Start of Supplied passage

Wednesday, February 5, 2014

Sappho translations

With Sappho so much in the news, I thought it might be time to post a few translations I have made of Sappho's works over the years. I think Sappho must have been an extraordinary woman, certainly her poetry warrants that tag. It still sings and the possibilities in translation, as for much poetry, are very broad.

I have translated some poems, on other occasions I have written poems that have been inspired by her. I would like to translate more of her work, but as writer Grace Paley said, 'Art is long and life is short.'


The first poem of Sappho’s that I translated is fragment 168b (translated around 1982). I wrote the text on the front of a T-shirt in Greek and the translation on the back. Other than that, it is previously unpublished. I was studying Ancient Greek at the time.

the moon
and the Pleiades
both have set
night is half gone
still
I sleep alone


In 1991 I was reading Gillian Spragg’s essay ‘Divine Visitations: Sappho’s Poetry of Love’ (1991) which includes a translation of the following poem. As I read, for the first time it hit me that this could be a poem about a seizure. The following set of three poems are really variations rather than translations. They were published in my collection, Bird and other writings on epilepsy (1993).

seized

variations on Sappho’s fragment 31

i
To me you are divine
as you play your role–
speaking, listening,
laughing that laugh

running through me
like an electric current.
The shock, the jolt as I
watch. My voice

dries up; it is hot like sand
in a desert creekbed
and it slides slowly away
from me. My eyes die,

I hear nothing as
lava flows under
my skin. Seized,
my mind flees–

down, down into the
underworld, into a
kind of death.

ii
I watch her, your public face;
I hear her speak the expected words
of coupling love.

Her smile eats at me like acid;
my ribs are scorched and the
heart jolts inside its cage.

When I look at you, heart
emptied, voice hollowed,
now meaningless

I speak empty breath.
My tongue fallow, no
harvest of words

only froth, a dead-eyed
gaze and muscles that
cringe convulsively.

My mind quivers, retreats
toward death, and I know
that only death is an end.

iii
Fortune has deserted me today
as I watch the one sitting
face to face with you

Across the room I listen as
words and laughter fall
from your lips

My heart becomes a
jolting carriage and my
tongue is electrified by

fear. Fire runs through
my veins and I can no longer
hear your words, your laughter,

for the humming in my ears.
I convulse, and sweat
runs cool down my face,

pale as dry summer grass-
death would be better
than this jealousy.


In 2010, I was back studying another Ancient language, Sanskrit and I felt able to try my hand at some translations, in part because I understood the process of translation better; and secondly because as a poet, I had honed my skills (although that is a life-long undertaking). The first two poems (translation and variation) were published in Sinister Wisdom: Lesbian Poetry–When? And Now! Number 81, 2010. The two variations on Sappho’s poems were published in my collection Cow (2011). The translation of fragment 22 has not been previously published.

End of Supplied passage
Start of Supplied records

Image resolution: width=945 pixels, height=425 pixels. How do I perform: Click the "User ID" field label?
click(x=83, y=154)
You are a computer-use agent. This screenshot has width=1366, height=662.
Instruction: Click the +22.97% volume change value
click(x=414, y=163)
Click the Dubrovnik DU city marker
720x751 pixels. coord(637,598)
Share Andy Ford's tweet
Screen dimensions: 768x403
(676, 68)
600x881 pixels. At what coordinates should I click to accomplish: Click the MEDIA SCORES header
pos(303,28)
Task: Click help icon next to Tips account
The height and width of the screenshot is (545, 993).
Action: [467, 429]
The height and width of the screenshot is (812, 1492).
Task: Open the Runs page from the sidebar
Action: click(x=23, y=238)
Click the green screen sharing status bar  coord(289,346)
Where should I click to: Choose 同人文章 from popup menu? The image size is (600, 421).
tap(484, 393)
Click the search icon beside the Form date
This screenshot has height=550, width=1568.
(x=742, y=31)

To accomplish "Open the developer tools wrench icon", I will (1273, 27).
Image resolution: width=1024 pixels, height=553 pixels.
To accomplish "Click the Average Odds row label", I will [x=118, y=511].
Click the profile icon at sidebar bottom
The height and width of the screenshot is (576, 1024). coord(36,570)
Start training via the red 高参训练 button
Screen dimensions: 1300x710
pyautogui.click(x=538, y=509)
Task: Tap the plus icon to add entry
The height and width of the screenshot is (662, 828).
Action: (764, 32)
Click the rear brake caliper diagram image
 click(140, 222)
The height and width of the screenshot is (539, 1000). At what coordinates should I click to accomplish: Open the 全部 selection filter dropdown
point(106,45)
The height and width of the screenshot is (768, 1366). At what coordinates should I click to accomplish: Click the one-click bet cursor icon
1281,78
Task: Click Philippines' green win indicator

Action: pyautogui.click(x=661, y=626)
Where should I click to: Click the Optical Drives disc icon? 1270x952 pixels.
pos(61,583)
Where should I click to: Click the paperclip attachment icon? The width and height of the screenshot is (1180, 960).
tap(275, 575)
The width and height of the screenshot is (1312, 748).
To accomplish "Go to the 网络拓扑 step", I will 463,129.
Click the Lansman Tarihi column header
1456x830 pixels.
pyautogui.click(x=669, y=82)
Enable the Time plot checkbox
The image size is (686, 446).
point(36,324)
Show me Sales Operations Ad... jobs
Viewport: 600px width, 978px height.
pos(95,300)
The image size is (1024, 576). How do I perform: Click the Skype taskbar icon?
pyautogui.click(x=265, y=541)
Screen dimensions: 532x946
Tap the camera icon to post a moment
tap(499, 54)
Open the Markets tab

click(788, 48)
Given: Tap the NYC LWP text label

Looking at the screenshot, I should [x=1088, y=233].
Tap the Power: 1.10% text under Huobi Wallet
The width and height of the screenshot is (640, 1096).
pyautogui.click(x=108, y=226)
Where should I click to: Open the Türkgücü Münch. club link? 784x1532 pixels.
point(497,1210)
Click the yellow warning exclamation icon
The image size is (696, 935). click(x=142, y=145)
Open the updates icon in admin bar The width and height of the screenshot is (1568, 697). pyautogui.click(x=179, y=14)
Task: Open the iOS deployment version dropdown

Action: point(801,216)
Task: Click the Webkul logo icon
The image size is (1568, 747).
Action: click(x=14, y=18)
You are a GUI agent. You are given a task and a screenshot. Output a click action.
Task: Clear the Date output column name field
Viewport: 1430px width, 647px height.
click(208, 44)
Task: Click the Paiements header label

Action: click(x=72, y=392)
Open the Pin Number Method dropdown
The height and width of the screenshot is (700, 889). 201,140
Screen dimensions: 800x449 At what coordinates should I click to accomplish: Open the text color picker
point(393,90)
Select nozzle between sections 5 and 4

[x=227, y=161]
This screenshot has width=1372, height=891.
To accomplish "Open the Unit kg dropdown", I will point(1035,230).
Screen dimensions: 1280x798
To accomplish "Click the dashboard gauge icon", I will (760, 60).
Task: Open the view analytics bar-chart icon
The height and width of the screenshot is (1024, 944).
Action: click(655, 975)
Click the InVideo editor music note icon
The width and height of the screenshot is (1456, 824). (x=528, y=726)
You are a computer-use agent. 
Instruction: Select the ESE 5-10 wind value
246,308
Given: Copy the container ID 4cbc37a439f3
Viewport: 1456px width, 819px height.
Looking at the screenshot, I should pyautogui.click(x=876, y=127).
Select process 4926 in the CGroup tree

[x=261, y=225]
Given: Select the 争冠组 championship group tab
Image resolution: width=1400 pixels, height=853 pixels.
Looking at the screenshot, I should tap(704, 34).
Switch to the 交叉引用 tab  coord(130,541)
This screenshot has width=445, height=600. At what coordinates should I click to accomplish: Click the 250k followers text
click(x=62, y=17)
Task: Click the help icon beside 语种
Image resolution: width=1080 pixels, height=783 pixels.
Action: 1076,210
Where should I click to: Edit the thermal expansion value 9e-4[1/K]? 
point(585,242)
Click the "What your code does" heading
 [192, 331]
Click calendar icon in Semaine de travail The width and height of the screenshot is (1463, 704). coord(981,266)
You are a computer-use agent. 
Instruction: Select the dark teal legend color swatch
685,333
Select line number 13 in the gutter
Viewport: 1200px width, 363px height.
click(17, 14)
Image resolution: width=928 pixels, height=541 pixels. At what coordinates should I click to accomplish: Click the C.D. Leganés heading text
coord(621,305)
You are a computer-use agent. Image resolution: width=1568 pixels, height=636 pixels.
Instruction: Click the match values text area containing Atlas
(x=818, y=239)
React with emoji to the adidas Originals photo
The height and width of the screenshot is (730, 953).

End of Supplied records

> _Exercise task 1_: According to the post on Sappho translations, in which collection were the three variations on Sappho's fragment 31 published?
> _Exercise task 2_: Count the lines of the records that contain the string "label", and reply with the number only.
The post on Sappho translations and the records are separate, unrelated material.

> _Expected answer 1_: Bird and other writings on epilepsy (1993).

> _Expected answer 2_: 4